A guy in a button-down had slid beside her, hand resting too familiar on the counter, leaning in with that practiced proximity of someone used to being told yes.
She smiled—tight, polite, obligatory—but her shoulders had gone rigid.
The bartender set another glass in front of me. Mari talked, her mouth moving too fast, words just noise over the hum in my ears. I nodded when I felt I should, eyes trained past her shoulder.
Button-down laughed at something, touched Billie’s wrist. She pulled it back, gentle but firm. He laughed again, didn’t move.
My grip tightened on the glass. Ice cracked.
“Everything okay?” Mari asked.
“Yeah,” I lied, eyes still fixed on the other side of the room. “Everything’s fine.”
Mari kept talking, lips shaping words I didn’t catch. She laughed, touched my arm, traced the ink curling at my wrist. Every move rehearsed. Every cue as familiar as a face-off circle.
I knew the next steps by heart—lean in, match her rhythm, let the night slide into something physical and easy. That was the play. That always had been the play.
She was exactly my type. Sharp. Confident. The kind of woman who’d leave before sunrise and not expect breakfast. I should’ve been using the charm I’d sharpened over decades of bad decisions. Take her home, forget everything, drown the noise in skin and heat.

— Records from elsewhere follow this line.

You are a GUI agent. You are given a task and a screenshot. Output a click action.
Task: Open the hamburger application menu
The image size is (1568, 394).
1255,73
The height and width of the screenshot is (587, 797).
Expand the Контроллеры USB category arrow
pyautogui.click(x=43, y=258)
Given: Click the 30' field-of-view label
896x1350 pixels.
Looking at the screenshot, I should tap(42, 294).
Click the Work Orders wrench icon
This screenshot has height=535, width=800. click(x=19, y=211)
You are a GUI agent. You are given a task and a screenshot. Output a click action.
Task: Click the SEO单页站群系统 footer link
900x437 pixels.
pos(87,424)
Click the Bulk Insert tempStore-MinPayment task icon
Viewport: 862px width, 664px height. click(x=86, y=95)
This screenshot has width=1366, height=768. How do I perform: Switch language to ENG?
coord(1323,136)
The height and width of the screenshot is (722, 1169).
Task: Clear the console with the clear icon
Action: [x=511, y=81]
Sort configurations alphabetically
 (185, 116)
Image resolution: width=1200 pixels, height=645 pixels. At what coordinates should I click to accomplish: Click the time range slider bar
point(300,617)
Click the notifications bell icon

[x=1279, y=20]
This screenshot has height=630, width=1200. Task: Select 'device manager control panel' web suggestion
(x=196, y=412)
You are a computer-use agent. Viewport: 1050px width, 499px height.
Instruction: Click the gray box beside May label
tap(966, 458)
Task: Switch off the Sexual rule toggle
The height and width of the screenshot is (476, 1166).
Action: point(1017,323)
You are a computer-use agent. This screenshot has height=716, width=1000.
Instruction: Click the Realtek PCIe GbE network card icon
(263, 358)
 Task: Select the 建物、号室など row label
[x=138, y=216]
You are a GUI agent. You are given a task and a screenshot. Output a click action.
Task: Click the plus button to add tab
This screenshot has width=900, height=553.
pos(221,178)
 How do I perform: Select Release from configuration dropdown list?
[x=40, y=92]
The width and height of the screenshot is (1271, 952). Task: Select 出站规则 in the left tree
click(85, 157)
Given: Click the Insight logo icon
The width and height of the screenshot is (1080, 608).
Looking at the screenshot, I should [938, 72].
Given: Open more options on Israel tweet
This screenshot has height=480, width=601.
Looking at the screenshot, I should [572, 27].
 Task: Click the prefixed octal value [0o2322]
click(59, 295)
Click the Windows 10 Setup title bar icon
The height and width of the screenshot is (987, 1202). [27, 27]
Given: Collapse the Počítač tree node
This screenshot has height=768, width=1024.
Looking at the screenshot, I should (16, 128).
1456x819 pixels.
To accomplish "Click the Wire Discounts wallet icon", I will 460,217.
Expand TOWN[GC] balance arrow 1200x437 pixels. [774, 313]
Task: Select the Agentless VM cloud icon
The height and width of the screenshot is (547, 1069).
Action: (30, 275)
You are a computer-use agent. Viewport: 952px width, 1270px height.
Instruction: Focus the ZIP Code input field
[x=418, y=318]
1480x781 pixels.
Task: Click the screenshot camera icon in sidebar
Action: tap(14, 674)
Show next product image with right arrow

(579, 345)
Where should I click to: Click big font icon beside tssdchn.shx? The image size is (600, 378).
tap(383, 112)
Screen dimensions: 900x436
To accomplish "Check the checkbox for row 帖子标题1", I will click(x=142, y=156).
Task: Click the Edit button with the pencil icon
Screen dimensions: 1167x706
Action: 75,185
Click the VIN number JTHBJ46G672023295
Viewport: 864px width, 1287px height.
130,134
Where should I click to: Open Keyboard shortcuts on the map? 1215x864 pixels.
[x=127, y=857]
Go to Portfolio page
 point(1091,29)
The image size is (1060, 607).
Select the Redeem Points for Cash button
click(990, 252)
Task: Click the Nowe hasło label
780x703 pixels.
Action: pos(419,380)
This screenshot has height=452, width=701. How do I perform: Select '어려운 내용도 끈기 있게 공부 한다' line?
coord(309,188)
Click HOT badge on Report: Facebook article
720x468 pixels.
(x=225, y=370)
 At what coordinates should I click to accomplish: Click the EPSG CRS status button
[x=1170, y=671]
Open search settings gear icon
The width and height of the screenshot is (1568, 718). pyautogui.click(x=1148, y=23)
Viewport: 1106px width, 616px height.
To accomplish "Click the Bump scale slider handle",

That was what should’ve been happening.
But Billie’s laugh snagged in my brain like a stick on bad ice. The memory cut through the noise, hot and cold all at once. I saw her in flashes—the way she’d cursed when her skate lace snapped during practice, the stubborn set of her jaw when I pushed her too hard.
One night. A mistake. That was all it was. It should’ve dissolved like spilled beer on this floor. Instead, it clung to me, breathing down my neck.